GitGot also supports GitHub Gist search, which is frequently overlooked in secret reconnaissance. Developers often paste configuration snippets or debug output into gists without realizing they contain credentials. The gist search follows the same interactive workflow but queries the separate Gist API endpoint. Since gists are less structured than repository code, the fuzzy hashing blacklist becomes even more valuable for filtering out recurring junk.
Gotcha
The human-in-the-loop design is both GitGot's strength and its Achilles heel. You cannot walk away from an active session—the tool requires continuous interaction to progress through results. If your search query returns 10,000 results, even with aggressive blacklisting, you're committing to hours of active review. There's no "auto-skip" mode or confidence threshold to let it run unattended. This makes GitGot poorly suited for broad reconnaissance across many unrelated targets or continuous monitoring scenarios.

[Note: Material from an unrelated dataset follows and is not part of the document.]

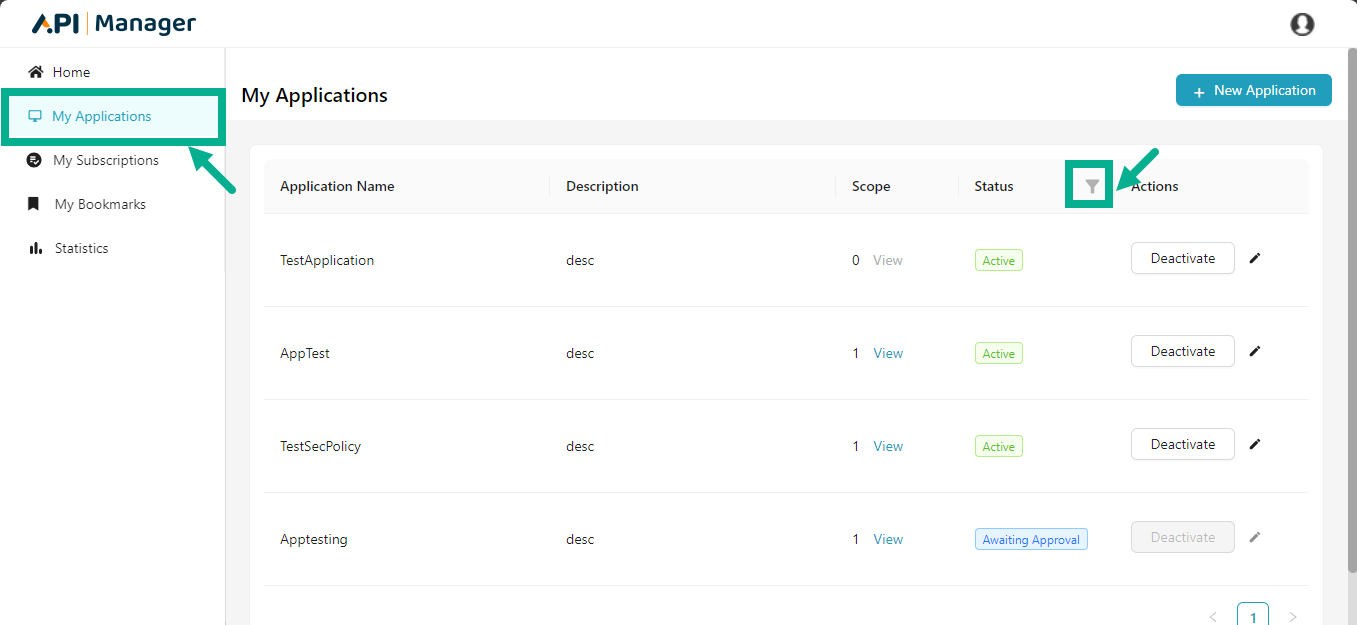Click the edit pencil for TestSecPolicy
This screenshot has width=1357, height=625.
1255,444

The dependency on ssdeep for fuzzy hashing adds installation friction. ssdeep requires Python bindings (python-ssdeep) which wrap a C library that must be compiled on installation. On macOS with modern Xcode or Linux with build-essential, this usually works fine, but Windows users often hit compilation errors. Docker deployment mitigates this, but it's still an obstacle compared to pure-Python alternatives. Additionally, GitHub's Search API has well-documented limitations: it only indexes the default branch of repositories, it may lag behind recent commits by hours or days, and it returns a maximum of 1,000 results per query regardless of actual matches. If your target organization has thousands of repositories, you'll need to craft multiple narrower queries to get comprehensive coverage, which multiplies the interactive review time.
Verdict
Use if: You're conducting targeted bug bounty or penetration testing reconnaissance against a specific organization where precision matters more than coverage, you can dedicate focused time to interactive review, and you're willing to invest in training the tool's blacklists for high-quality results. GitGot excels when you need to hunt through GitHub's public data for a specific target and you have the domain knowledge to quickly classify results as interesting or noise. The fuzzy hashing and session persistence pay dividends when investigating related entities (subsidiaries, acquired companies, domain variations) where blacklist reuse dramatically accelerates subsequent searches. Skip if: You need fully automated secret detection for CI/CD pipelines, you're scanning repositories you control (use Gitleaks or TruffleHog instead), you want continuous monitoring of new commits, or you're doing broad unfocused reconnaissance across hundreds of unrelated targets. The manual review requirement makes GitGot impractical for high-volume scenarios, and the GitHub API limitations mean you'll miss secrets in non-default branches or very recent commits. For those use cases, accept the higher false positive rate of automated tools and filter results downstream.